IN THE COURT OF APPEALS OF IOWA

No. 18-0069 Filed March 6, 2019

LYNDA CICH, EXECUTOR OF ESTATE OF JUNE McLEISH, LYNDA CICH, HEIDILYN LEAVITT, and HEATHERLYN LAMBERT, Plaintiffs-Appellees,

vs.

MARK McLEISH, Defendant-Appellant. ________________________________________________________________

Appeal from the Iowa District Court for Bremer County, Colleen D. Weiland,

Judge.

Mark McLeish appeals the probate of June McLeish’s will. AFFIRMED AND

REMANDED.

Christopher F. O’Donohoe of Elwood, O’Donohoe, Braun & White, LLP,

New Hampton, for appellant.

James J. Burns of Miller, Pearson, Gloe, Burns, Beatty & Parrish, PLC,

Decorah, for appellees.

Heard by Vogel, C.J., Vaitheswaran, J., and Gamble, S.J.*

*Senior judge assigned by order pursuant to Iowa Code section 602.9206 (2019). 2

VAITHESWARAN, Judge.

June McLeish executed a will under which one of her sons, Mark, would

receive land known as the Hawkeye farm and her three daughters would receive

land known as the Maynard farm. June transferred the Hawkeye farm to Mark

during her lifetime.

June’s health deteriorated, and she eventually entered a nursing home.

She gave Mark power of attorney over her affairs, including power “[t]o transfer,

assign, convey, and deliver any real or personal property.” The document she

executed stated Mark would “be liable for willful misconduct or breach of good faith

in the performance of any of the” document’s provisions.

Mark sold the Maynard farm for $862,500 and deposited the net proceeds

of $782,917.90 into an investment account he opened at a firm where his daughter-

in-law worked. Shortly thereafter, Mark presented June with a “transfer on death

beneficiary designation form.” June designated Mark the “100%” beneficiary of the

account.

The sisters learned of the sale at their mother’s funeral. One of the sisters,

Lynda Cich, who served as executor of June’s estate, sued Mark in her capacity

as executor and in her individual capacity.1 Her two sisters, Heidilyn Leavitt and

Heatherlyn Lambert, also were named plaintiffs in the lawsuit. The sisters alleged

(1) Mark breached his fiduciary duty “by selling the [Maynard farm] for substantially

less than its fair market value” of $1,061,000; (2) Mark used his confidential

1 Mark served as executor of the estate until his resignation. 3

relationship with June “to wrongfully benefit himself to the exclusion of others”; and

(3) Mark intentionally interfered with receipt of their inheritance.
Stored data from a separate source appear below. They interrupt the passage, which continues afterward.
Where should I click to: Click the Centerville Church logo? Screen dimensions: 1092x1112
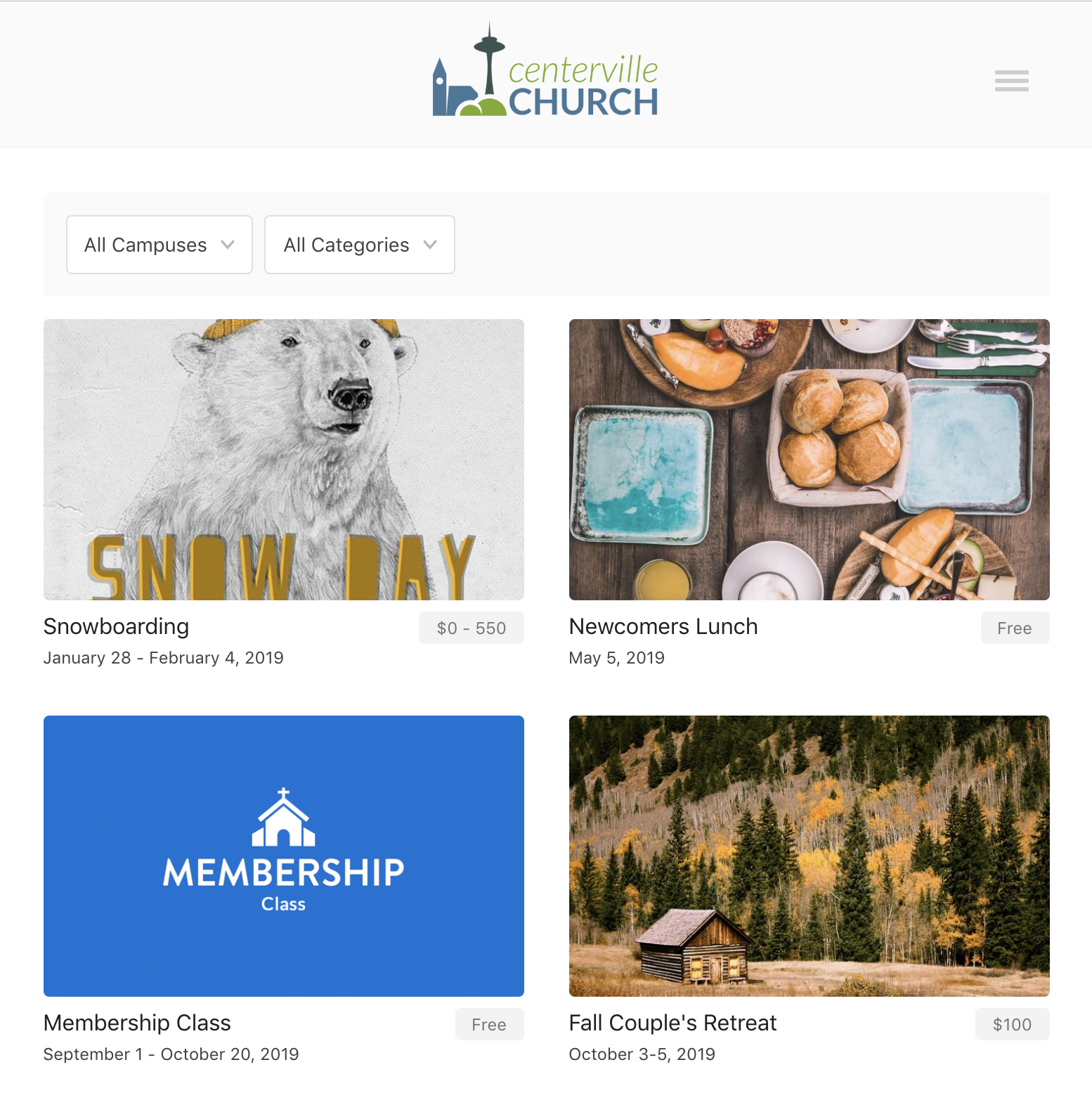tap(545, 70)
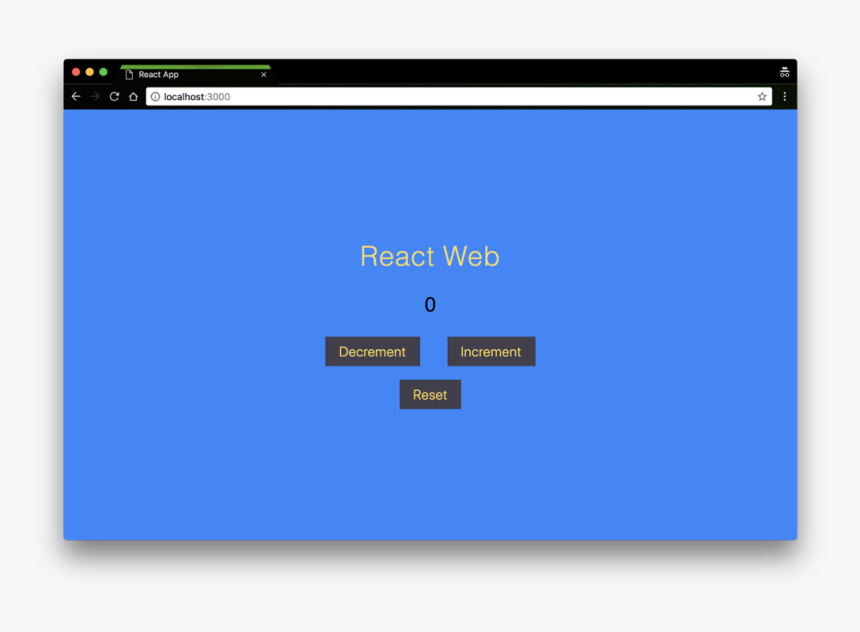Reset the counter with the Reset button
This screenshot has width=860, height=632.
click(x=430, y=394)
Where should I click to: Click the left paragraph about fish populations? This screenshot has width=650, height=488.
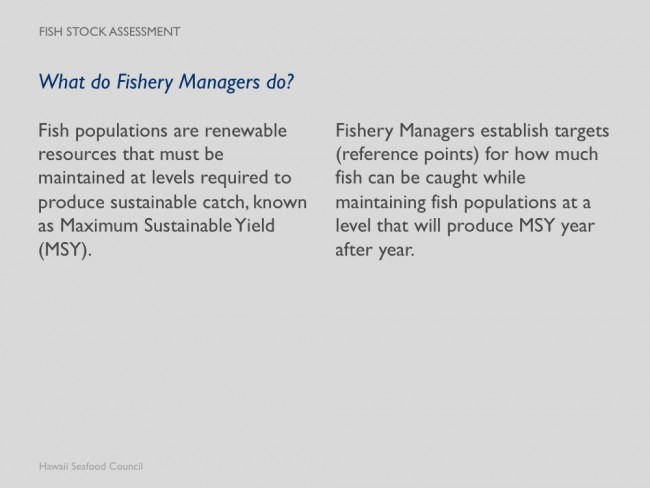172,190
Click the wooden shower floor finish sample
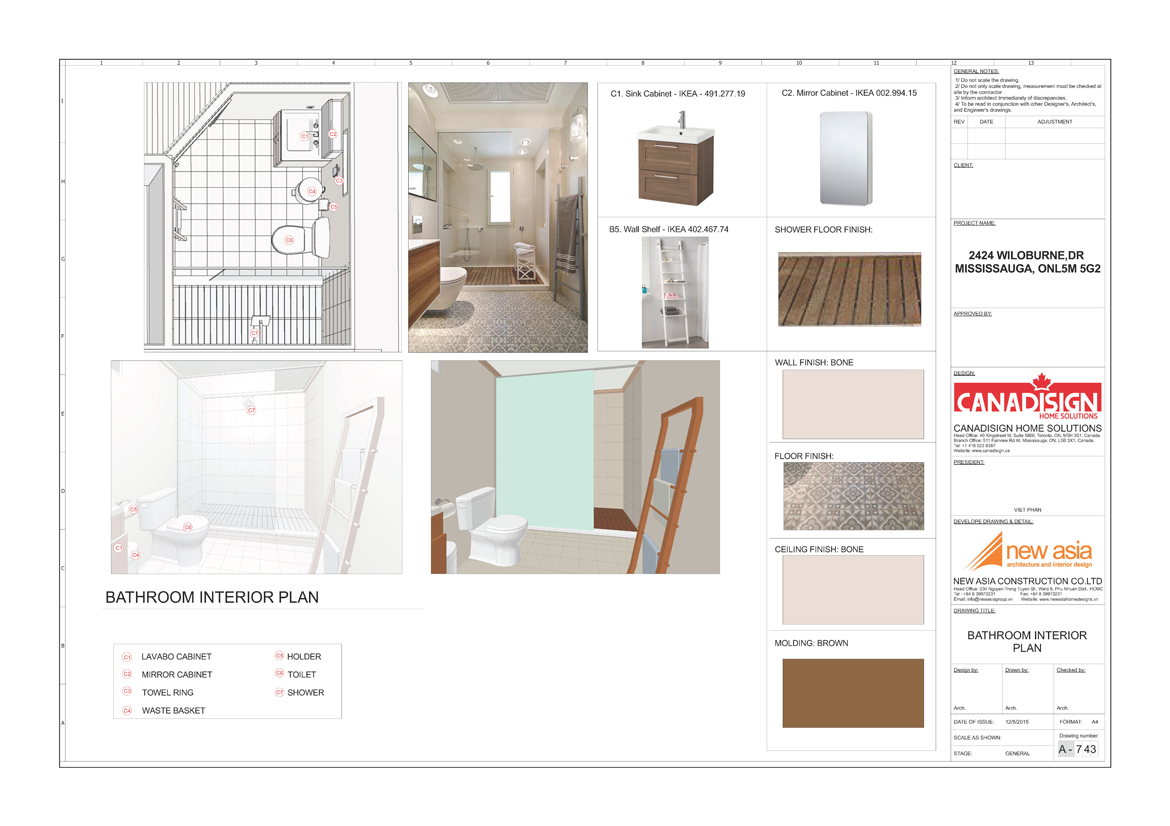Screen dimensions: 1170x826 pyautogui.click(x=849, y=289)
Following trial, the district court entered judgment of $1,029,344 in favor of

the executor, “for distribution to the three plaintiffs, individually, pursuant to the last

will and testament of June McLeish.”

On appeal, Mark challenges the district court’s determinations that (1) he

had a confidential relationship with June, (2) he breached a fiduciary duty under

the terms of the power of attorney, (3) he intentionally interfered with the sisters’
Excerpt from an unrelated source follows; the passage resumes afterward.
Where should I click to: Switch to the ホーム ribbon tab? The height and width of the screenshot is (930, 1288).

inheritance, and (4) the sisters were entitled to damages under the doctrine of

ademption.

I. Confidential Relationship

A confidential relationship exists “whenever a continuous trust is reposed

by one person in the skill and integrity of another.” Mendenhall v. Judy, 671

N.W.2d 452, 455 (Iowa 2003). “A transfer to a grantee standing in a confidential

or a fiduciary relationship to the grantor is presumptively fraudulent.” Id. at 454.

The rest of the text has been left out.